Hi. I'm Cathy Neal, Landscape Horticulture Specialist with UNH Cooperative Extension. Today's topic is mulches and mulching. We'll talk about kinds of mulch you might use, how to properly apply the mulch, when you can mulch, and what the benefits are. So mulching is good, right? Mulches do a lot of good things. They mostly help prevent weeds from growing up around your plants and competing for space, water and nutrients. But, they also help conserve soil moisture and they help feed the soil. As the organic mulches decompose they help feed the soil organisms which creates a good root environment for your plants.
What type of mulch you choose to use has a lot to do with your personal preference, but also there are differences in particle size and characteristics of some of these mulches. This is a very fine textured, aged bark mulch here which is very nice for annuals and perennial beds. You can also get a very coarse texture in mulch as in these utility wood chips. These are great for trees and shrubs where perhaps appearance isn't quite as important.
We have two examples of bagged mulches here. The dark brown is a shredded cedar mulch. You can see that wood has been passed through a shredder and given it this nice texture through which water will pass quickly and not stay saturated and encourage root growth up into it, which we don't want. The red mulch is usually made from something like ground pallet wood and then sprayed with a colorant to give it this red color, and it usually has a very short life. Because it is soft wood it breaks down very very quickly and you'll have to renew that mulch sooner than some of these other ones.
When figuring how much mulch to buy you have to estimate the size of the area to be mulched.

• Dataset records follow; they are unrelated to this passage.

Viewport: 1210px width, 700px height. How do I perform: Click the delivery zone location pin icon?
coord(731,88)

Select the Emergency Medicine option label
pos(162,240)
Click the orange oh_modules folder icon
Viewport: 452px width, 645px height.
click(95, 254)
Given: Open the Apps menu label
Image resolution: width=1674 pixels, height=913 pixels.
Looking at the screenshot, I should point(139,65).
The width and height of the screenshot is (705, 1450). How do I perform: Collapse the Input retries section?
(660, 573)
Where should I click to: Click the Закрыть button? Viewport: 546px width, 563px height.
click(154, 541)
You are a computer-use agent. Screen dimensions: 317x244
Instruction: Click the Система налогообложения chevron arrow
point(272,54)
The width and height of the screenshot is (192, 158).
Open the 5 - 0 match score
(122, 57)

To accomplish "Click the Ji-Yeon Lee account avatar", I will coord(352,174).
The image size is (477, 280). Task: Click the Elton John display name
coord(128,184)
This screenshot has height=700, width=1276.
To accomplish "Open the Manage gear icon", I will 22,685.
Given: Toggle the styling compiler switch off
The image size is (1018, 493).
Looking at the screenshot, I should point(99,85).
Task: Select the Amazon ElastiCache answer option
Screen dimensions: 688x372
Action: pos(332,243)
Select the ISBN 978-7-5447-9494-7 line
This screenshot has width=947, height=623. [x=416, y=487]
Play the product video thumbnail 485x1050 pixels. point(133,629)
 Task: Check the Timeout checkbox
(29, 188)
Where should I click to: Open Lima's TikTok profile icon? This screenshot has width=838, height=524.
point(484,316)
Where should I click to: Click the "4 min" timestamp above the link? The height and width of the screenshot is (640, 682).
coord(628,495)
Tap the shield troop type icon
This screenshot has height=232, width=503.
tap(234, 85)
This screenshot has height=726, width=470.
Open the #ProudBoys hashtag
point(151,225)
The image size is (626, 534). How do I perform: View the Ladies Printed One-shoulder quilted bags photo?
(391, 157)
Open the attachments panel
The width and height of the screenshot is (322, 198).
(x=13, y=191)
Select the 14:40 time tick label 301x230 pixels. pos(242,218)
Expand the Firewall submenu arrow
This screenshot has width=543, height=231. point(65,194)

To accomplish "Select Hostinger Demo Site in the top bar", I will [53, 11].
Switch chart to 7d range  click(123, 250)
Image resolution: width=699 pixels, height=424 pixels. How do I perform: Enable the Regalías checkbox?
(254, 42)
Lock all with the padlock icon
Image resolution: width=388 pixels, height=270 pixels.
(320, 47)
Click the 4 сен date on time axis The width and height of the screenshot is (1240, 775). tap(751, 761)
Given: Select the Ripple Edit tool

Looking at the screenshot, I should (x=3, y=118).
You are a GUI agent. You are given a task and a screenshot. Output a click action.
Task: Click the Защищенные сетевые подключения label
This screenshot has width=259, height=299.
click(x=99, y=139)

A 3 cubic foot bag of mulch will cover 12 square feet of area, or enough for a tree circle 6 to 8 feet in diameter. A full-size pickup truck holds about two and a half cubic yards of mulch if it's filled all the way full -- enough to mulch about 300 square feet of area. You can also find mulch calculators online simply by searching for mulch calculators.
Today I'm going to be replenishing the layer of old mulch around this gorgeous planting of winterberry. You can see that the old wood chips have degraded and decomposed and there's a lot of roots starting to grow up into this area. We don't want to remove the old mulch, however, because of those roots. We're just going to add a thin layer of new mulch to replenish it and make it look nice. I'm going to check my mulch depth again and make sure that it's not too deep. We only want three inches of mulch. And, what do we have? About five. So, I'm going to move some of this back.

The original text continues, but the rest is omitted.